Design/methodology/approach
A total of 354,676 tweets are scraped from Twitter and their sentiment analysed and allocated into positive, negative and no-opinion clusters using fuzzy c-means clustering. The sentiment is then compared to the market share of brands within the beer product category to establish whether a DJ or NDJ effect is present.
Findings
Data reveal an NDJ effect with regards to original tweets (i.e. tweets which have not been retweeted). That is, when analysing tweets relating to brands within a defined beer category, the authors find that larger brands suffer by having an increased negativity amongst the larger proportion of tweets associated with them.
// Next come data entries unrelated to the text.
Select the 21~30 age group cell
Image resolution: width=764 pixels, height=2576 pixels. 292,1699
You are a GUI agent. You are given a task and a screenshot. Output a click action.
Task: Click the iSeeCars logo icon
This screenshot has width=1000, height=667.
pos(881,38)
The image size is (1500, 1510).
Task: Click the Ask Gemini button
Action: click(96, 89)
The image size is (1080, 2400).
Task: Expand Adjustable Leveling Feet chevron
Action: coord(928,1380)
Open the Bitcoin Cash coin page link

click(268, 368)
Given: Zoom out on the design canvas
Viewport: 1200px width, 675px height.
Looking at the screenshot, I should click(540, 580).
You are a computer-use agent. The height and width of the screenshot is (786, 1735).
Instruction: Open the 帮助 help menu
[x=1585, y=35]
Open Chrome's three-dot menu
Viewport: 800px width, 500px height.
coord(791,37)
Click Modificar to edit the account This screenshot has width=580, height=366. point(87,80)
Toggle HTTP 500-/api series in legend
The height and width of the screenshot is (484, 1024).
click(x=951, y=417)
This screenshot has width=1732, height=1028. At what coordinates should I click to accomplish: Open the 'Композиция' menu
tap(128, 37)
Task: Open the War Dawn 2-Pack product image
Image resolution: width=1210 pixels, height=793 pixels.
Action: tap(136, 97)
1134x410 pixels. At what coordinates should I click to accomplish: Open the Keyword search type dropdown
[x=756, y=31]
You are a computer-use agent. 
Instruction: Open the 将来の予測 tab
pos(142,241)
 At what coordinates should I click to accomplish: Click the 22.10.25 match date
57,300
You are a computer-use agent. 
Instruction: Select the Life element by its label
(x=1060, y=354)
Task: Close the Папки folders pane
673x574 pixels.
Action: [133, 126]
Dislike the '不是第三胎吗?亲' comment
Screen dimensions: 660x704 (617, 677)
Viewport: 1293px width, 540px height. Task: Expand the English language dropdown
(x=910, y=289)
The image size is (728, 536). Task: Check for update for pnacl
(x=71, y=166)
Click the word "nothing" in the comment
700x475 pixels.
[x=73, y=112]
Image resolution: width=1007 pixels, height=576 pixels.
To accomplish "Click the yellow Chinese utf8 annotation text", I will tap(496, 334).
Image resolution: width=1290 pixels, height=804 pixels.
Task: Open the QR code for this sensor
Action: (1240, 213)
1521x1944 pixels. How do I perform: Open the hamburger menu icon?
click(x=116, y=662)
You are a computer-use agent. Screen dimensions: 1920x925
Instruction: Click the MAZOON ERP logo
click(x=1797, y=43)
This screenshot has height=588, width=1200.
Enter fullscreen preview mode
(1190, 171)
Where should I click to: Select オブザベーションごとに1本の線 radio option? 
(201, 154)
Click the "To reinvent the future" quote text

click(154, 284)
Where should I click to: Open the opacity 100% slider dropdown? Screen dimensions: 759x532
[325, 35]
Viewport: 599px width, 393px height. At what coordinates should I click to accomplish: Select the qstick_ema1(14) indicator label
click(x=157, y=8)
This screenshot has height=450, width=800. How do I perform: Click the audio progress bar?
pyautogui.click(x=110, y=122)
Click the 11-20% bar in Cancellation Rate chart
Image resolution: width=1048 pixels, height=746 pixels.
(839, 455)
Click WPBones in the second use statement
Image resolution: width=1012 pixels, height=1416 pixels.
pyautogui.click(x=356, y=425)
Research limitations/implications
The clustering approach to analyse sentiment in Twitter data brings a new direction to analysis of such sentiment. Future consideration of different numbers of clusters may further the insights this form of analysis can bring to the DJ/NDJ phenomenon. Managerial implications discuss the uncovered practitioner’s paradox of NDJ and strategies for dealing with DJ and NDJ effects.
Originality/value
This study is the first to explore the presence of DJ and NDJ through the utilisation of sentiment analysis-derived data and fuzzy clustering. DJ and NDJ are under-explored constructs in the online environment. Typically, past research examines DJ and NDJ in separate and detached fashions. Thus, the study is of theoretical value because it outlines boundaries to the DJ and NDJ conditions. Second, this research is the first study to analyse the sentiment of consumer-authored tweets to explore DJ and NDJ effects. Finally, the current study offers valuable insight into the DJ and NDJ effects for practicing marketing managers.